Regional Stability in the Greater Black Sea Area Working Group (RSGBSA WG)

The RSGBSA WG endeavors to develop an internationally recognized body of experts on the Black Sea region, including the South Caucasus, to better understand international, regional, and domestic defense and security issues affecting the region, and to contribute to the development of future leaders who will have responsibilities to address those issues. The RSGBSA WG Secretariat is hosted by the Institute for Political Studies of Defense Military History in Bucharest. The RSGBSA WG uses mobile contact teams of international experts to deliver seminars to security educators and practitioners in the region in four cluster areas of common interest:

  • Crisis management and civil emergency planning (2008)
  • Defense institution building (2009)
  • Human resources management (2010)
  • Transnational security challenges (2011)

Regional Stability in Southeast Europe Study Group (RSSEE SG)

The RSSEE SG assesses the situation in principally the Western Balkan region through enhanced international cooperation, especially with institutions located in or close to the region of interest. The RSSEE SG carries out strategic research on an academic level, parallel to the practical work done in the region. It nurtures networks in the field of security policy that will contribute to peace and stability, compatible with the broader goals of the Partnership for Peace.

Security Sector Reform Working Group (SSR WG)

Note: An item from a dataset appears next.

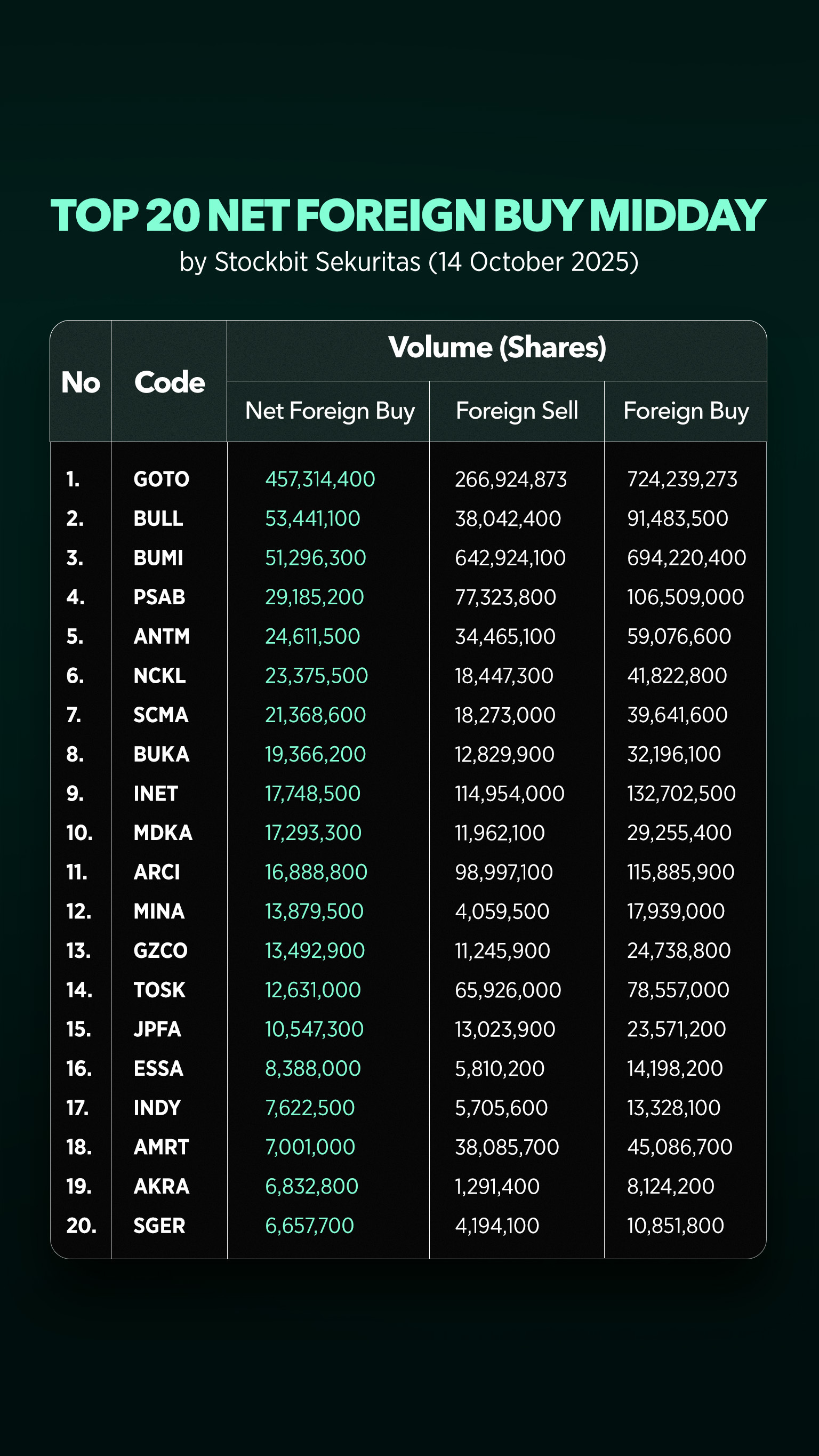The width and height of the screenshot is (819, 1456).
Task: Select INET net foreign buy value 17,748,500
Action: (x=312, y=794)
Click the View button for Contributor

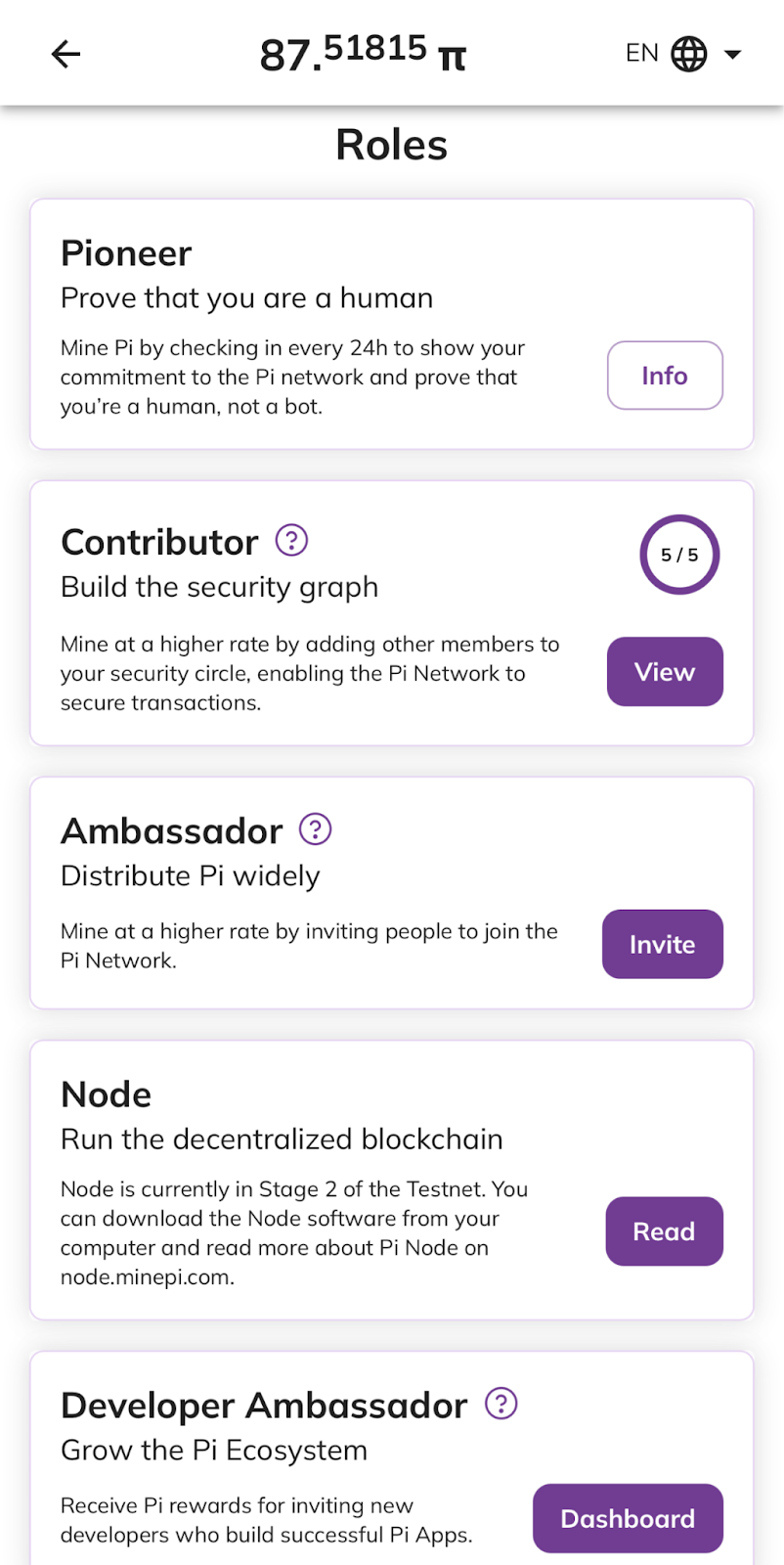tap(665, 672)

The SSR WG enhances democratic civil-military relations through cooperation in joint research, outreach and expert formation initiatives. It expands the exchange of ideas, insights, experiences and practices of democratic civil-military relations in the EAPC area. It collects, analysis, documents, networks, debates and publishes knowledge and best practices in security sector reform and governance. It also formulates recommendations for governments, security sector organizations, parliaments and civil society actors.

Editorial Board

The Consortium provides its membership and the wider security community with lively, relevant, and intellectually rigorous publications that focus on the Partnership for Peace dimension of contemporary European and Euro Atlantic security concerns. The purpose of the Consortium’s publications is to bring the best thinking and analysis to the attention of educators and researchers across the EAPC region. The Consortium Editorial Board produces Connections: The Quarterly Journal with assistance from the COS.  In addition it previously published single author monographs called Athena Papers, until 2005.